My name is Nikolay Sarkisyan, a historian by profession, although my academic and professional journey has been anything but linear. I have actively pursued

research interests across a wide variety of disciplines, including nation and nationalism studies, Russian political governance, as well as the historical sociology of the Russian Empire and the Soviet Union. At present, my attention is focused on the history of Soviet historical-revolutionary museums. I have held the position of a Marie Curie Postdoctoral Fellow at the Faculty of Modern and Medieval Languages at the University of Oxford, where I am now a visiting scholar.
An article about protomuseums of revolution, devised by the Russian revolutionaries in emmigration in Europe in late 19th – early 20th centuries, will soon be out in Revolutionary Russia! Once it is out, I will publish a link here. In addition, a paper about non-party socialism and the role non-Bolsheviks played in the formation of the early Soviet historical memory will be out in an edited volume from Black Rose Books.

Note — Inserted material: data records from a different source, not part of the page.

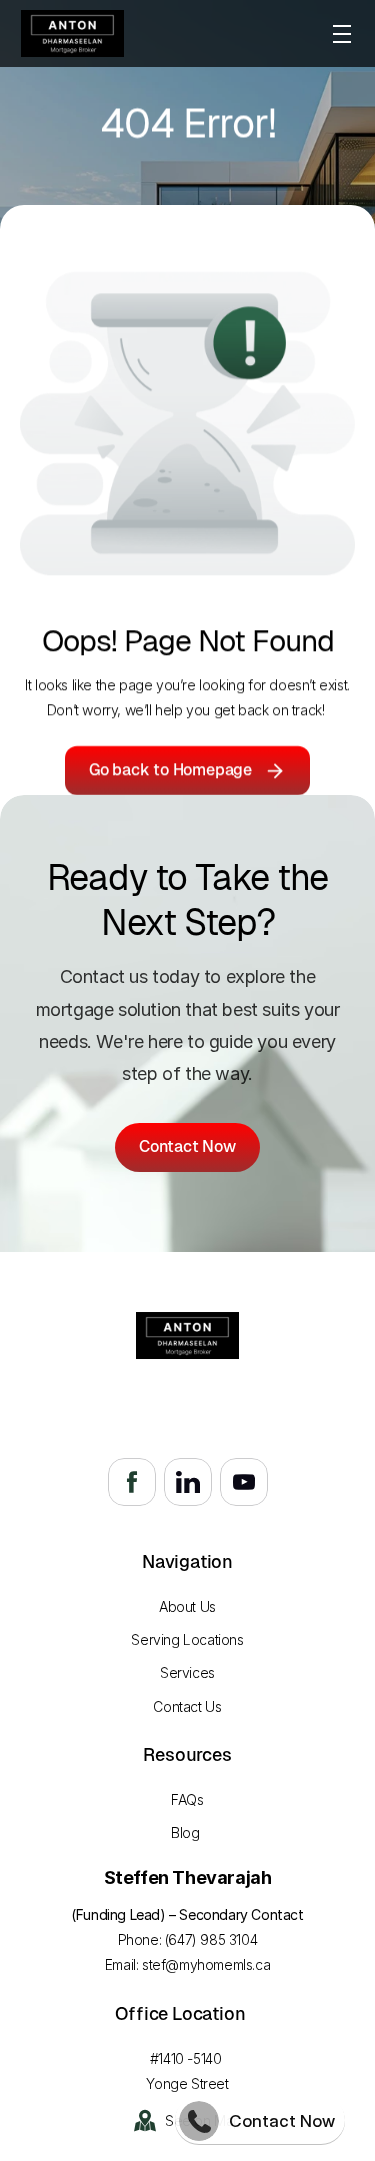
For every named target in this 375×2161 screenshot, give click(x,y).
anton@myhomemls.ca (188, 1420)
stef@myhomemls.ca (206, 1964)
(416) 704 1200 (187, 1395)
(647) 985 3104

My academic journey began in 2012 when I graduated from the Faculty of History at the St. Petersburg State University. This was followed by my attainment of an MA in Sociology from the European University at St. Petersburg in 2014.
From 2014 to 2017, I was employed in two museums in St. Petersburg — “Smolny” and the State Museum of Political History of Russia (GMPIR). “Smolny”, formerly a branch of the Lenin Museum, houses Lenin’s 1917 office and the apartments where he lived before and during 1917. For several months, I managed one of Lenin’s apartments (located at 52 Lenin Street, St. Petersburg), followed by a similar tenure in the Smolny building, providing guided tours. The main exhibitions at Smolny centred around the 1917 October revolution and the first Soviet government. My work also extended to the GMPIR, which was previously the city branch of the Soviet Museum of the Revolution. I served as a tour guide and museum educator, conducting tours on a wide array of topics regarding Russian and Soviet history for adults, and held classes for school-aged children. In 2016, I curated an exhibition on Nikolay Yassievich, a Leningrad artist from the 1930s.
In 2017, I embarked on a PhD at the University of Oslo, where I undertook a thesis exploring contemporary Russian nationalities policy. I have investigated the rise of the tolerance discourse in Russia during the 2000s, along with its implications for the governance of nationalities policy.